Because the company exists to benefit a community, there are some special rules to protect the community.
What are the special requirements of a community company?
In addition to the requirement that the community satisfy the community interest test, there are four basic rules of a community company that make them different from regular companies. The reason for these rules is to ensure that the community is protected and actually receives the benefits from the activities of the company. They are:
- Community companies cannot make any distributions of funds or pay any dividends to its shareholders.
- Community companies cannot make loans to directors or shareholders.
- There is a ‘lock’ on the disposal of assets of the community company.
- Directors must prepare a report on the activities of a community company each financial year.
The next parts look at these requirements in some more details.
1. No distributions or dividends to shareholders
A dividend is a way for a normal company to pass on the profits of the company to its shareholders. For a community company, since the shareholders are people who represent the community, it would not be fair to make a distribution to those individual people. Instead, of distributing the profits this way, the profits are kept within the company, and are used to benefit the community as a whole.
2. No loans to directors or shareholders
Making a loan to a director or a shareholder is another way individuals have been able to take a company’s capital outside of the company. Often the loan is paid back to the company, but sometimes it is not.
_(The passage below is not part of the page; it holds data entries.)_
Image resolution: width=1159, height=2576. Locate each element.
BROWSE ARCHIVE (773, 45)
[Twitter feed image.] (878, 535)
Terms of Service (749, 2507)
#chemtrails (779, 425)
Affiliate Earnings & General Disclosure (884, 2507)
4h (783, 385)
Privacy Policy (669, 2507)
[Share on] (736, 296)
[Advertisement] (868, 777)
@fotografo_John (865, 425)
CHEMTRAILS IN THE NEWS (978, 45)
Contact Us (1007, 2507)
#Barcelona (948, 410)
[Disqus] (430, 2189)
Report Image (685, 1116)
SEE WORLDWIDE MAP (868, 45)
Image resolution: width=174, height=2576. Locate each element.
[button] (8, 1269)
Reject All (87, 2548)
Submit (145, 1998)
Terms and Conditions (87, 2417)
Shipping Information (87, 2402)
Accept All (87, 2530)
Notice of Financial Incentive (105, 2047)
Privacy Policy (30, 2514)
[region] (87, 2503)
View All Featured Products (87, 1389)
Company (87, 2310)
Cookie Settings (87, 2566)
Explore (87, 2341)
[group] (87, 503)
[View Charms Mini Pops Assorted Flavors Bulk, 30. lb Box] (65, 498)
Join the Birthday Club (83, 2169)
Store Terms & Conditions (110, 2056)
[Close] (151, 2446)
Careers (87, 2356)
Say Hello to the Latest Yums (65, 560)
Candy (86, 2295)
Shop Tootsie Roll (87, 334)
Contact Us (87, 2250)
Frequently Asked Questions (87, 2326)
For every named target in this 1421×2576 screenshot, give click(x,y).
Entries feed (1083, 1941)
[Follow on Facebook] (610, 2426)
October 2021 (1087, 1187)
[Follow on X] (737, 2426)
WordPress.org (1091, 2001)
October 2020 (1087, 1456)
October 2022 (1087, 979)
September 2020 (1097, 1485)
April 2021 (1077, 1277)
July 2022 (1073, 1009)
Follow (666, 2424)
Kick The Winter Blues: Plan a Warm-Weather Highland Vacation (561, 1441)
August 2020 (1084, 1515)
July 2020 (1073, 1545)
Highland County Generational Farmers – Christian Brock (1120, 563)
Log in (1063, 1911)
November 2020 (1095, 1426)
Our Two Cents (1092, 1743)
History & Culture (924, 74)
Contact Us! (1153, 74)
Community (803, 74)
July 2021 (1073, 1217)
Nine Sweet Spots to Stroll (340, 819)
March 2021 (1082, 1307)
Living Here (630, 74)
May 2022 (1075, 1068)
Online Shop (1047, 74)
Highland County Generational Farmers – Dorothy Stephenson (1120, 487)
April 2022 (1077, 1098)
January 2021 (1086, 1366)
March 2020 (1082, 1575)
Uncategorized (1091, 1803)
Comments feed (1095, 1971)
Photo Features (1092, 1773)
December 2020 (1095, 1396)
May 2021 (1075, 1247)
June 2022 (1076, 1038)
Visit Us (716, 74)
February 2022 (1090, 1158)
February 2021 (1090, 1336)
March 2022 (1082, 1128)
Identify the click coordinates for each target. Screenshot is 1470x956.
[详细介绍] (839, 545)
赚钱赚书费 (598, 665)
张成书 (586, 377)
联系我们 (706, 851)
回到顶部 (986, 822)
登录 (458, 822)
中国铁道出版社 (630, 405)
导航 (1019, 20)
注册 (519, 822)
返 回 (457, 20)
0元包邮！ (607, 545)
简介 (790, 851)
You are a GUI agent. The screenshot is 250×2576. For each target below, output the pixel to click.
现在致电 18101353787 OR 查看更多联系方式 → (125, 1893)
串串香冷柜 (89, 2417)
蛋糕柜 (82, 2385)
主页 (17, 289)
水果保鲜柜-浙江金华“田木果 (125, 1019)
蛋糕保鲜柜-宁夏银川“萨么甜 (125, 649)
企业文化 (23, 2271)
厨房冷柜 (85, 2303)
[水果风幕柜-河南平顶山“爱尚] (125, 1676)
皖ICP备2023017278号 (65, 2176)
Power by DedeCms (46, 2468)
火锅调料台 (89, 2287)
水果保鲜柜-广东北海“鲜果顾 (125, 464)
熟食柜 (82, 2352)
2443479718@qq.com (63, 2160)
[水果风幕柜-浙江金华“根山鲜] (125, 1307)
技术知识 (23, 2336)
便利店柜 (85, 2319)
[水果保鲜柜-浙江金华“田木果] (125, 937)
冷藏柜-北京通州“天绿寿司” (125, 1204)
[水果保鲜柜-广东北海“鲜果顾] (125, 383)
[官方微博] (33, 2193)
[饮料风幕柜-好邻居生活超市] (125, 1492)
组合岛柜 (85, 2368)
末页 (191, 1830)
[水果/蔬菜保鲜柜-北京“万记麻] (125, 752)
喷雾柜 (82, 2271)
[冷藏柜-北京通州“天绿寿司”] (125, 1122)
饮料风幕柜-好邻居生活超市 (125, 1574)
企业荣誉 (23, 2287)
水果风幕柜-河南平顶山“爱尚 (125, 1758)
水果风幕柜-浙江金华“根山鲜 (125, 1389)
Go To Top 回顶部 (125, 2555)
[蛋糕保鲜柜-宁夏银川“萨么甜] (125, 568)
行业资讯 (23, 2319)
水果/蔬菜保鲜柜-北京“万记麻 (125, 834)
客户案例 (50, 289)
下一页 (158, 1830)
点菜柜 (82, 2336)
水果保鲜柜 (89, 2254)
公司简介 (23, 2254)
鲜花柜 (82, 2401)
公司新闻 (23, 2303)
This is another situation where someone might personally benefit from the money a company makes, rather than having the community as a whole benefit.
3. The ‘lock’ on disposing assets of the company
Before deciding to register a community company it is very important to understand the asset-lock, because it has long term consequences.
Sometimes companies will want to dispose of an asset that it no longer wants or needs. For example, if a tuna company no longer needs a fishing boat, because it has decided that it will only process tuna, rather than fish for it, then it might sell the boat.
If a community company wanted to make this decision, then it should be one that the community agrees on first. The community should also be comfortable that the best possible price was found for the boat. So the Companies Act requires that 75% of the shareholders agree to the sale, and that it is sold for its market price.
All members of the community would also need to be notified before any decision is made to sell an asset.
These protections ensure that the community is happy with the decision, and that the full value of the sale stays within the company.
The ‘lock’ only applies to assets which are outside of the ordinary course of business. So if there are assets, such as canned tuna, which are produced everyday, then it would not make sense to require the community to be informed, and for shareholders to vote every time a can of tuna was sold.
Community companies may also include stricter rules on the disposal of assets in its rules if the community wishes. For example, it may want to specify particular assets which can’t be sold, or it may want to ensure 100% of the shareholders agree to the sale.
4. Directors must prepare a report on the activities of a community company each financial year
Every financial year, the directors of the company must provide a report to the community and to the registrar (this can be done online on this website) outlining for that year:
- Remuneration (such as salaries or other benefits) received by directors
- How the company’s activities benefitted the community
- What consultations were undertaken with the community
- What, if any, assets were disposed of by the company.
If the directors do not provide this report, then every director will be liable for an offence under the Companies Act and can be fined.
The report will be made available to the public through the company registry.
Are there any limits to how much a director can be paid in a community company?
It is up to each community company to decide how much it will pay its directors. The rules of the community company will determine how directors are paid, and would typically require that the shareholders approve of the director’s remuneration.
The directors must also report to the registrar each year how much they are being remunerated, and this information will be publicly available.
Does a community company have to involve the community?
Community companies are encouraged to involve their community as much as possible in the activities of the company, and the directors are required to report to the registrar every year on their involvement with the community.
This information will be made publicly available.